### Task goal
For each record below, give an exact transcription.

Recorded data
"""

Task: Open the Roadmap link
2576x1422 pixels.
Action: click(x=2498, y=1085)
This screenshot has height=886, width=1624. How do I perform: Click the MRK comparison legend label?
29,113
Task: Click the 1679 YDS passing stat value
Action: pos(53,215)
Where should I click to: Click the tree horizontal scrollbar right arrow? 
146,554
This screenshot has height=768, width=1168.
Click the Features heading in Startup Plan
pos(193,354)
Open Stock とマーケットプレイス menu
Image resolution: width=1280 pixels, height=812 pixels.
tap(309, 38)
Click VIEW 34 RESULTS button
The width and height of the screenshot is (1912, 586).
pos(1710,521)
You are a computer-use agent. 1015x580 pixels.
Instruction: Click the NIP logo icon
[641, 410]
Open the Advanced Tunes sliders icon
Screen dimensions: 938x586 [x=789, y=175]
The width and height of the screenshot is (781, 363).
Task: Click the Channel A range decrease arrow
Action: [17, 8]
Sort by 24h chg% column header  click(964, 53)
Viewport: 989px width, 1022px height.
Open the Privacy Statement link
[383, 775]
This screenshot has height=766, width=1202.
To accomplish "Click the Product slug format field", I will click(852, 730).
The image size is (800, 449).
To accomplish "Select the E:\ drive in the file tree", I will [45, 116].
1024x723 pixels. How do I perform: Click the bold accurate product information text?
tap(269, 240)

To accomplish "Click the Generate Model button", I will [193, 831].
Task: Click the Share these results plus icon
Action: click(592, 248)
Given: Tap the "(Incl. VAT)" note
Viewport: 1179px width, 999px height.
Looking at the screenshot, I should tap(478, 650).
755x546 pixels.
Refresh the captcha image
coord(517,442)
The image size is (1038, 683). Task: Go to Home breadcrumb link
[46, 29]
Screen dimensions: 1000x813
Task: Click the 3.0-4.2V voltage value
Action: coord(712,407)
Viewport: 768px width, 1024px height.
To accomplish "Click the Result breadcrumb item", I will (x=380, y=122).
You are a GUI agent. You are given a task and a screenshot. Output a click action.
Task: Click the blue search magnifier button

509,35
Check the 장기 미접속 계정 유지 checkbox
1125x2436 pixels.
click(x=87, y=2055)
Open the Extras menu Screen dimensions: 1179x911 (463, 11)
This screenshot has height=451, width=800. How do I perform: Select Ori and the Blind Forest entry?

"""

### Task answer
Task: Open the Roadmap link
2576x1422 pixels.
Action: click(x=2498, y=1085)
This screenshot has height=886, width=1624. How do I perform: Click the MRK comparison legend label?
29,113
Task: Click the 1679 YDS passing stat value
Action: pos(53,215)
Where should I click to: Click the tree horizontal scrollbar right arrow? 
146,554
This screenshot has height=768, width=1168.
Click the Features heading in Startup Plan
pos(193,354)
Open Stock とマーケットプレイス menu
Image resolution: width=1280 pixels, height=812 pixels.
tap(309, 38)
Click VIEW 34 RESULTS button
The width and height of the screenshot is (1912, 586).
pos(1710,521)
You are a computer-use agent. 1015x580 pixels.
Instruction: Click the NIP logo icon
[641, 410]
Open the Advanced Tunes sliders icon
Screen dimensions: 938x586 [x=789, y=175]
The width and height of the screenshot is (781, 363).
Task: Click the Channel A range decrease arrow
Action: [17, 8]
Sort by 24h chg% column header  click(964, 53)
Viewport: 989px width, 1022px height.
Open the Privacy Statement link
[383, 775]
This screenshot has height=766, width=1202.
To accomplish "Click the Product slug format field", I will click(852, 730).
The image size is (800, 449).
To accomplish "Select the E:\ drive in the file tree", I will [45, 116].
1024x723 pixels. How do I perform: Click the bold accurate product information text?
tap(269, 240)

To accomplish "Click the Generate Model button", I will [193, 831].
Task: Click the Share these results plus icon
Action: click(592, 248)
Given: Tap the "(Incl. VAT)" note
Viewport: 1179px width, 999px height.
Looking at the screenshot, I should tap(478, 650).
755x546 pixels.
Refresh the captcha image
coord(517,442)
The image size is (1038, 683). Task: Go to Home breadcrumb link
[46, 29]
Screen dimensions: 1000x813
Task: Click the 3.0-4.2V voltage value
Action: coord(712,407)
Viewport: 768px width, 1024px height.
To accomplish "Click the Result breadcrumb item", I will (x=380, y=122).
You are a GUI agent. You are given a task and a screenshot. Output a click action.
Task: Click the blue search magnifier button

509,35
Check the 장기 미접속 계정 유지 checkbox
1125x2436 pixels.
click(x=87, y=2055)
Open the Extras menu Screen dimensions: 1179x911 (463, 11)
This screenshot has height=451, width=800. How do I perform: Select Ori and the Blind Forest entry?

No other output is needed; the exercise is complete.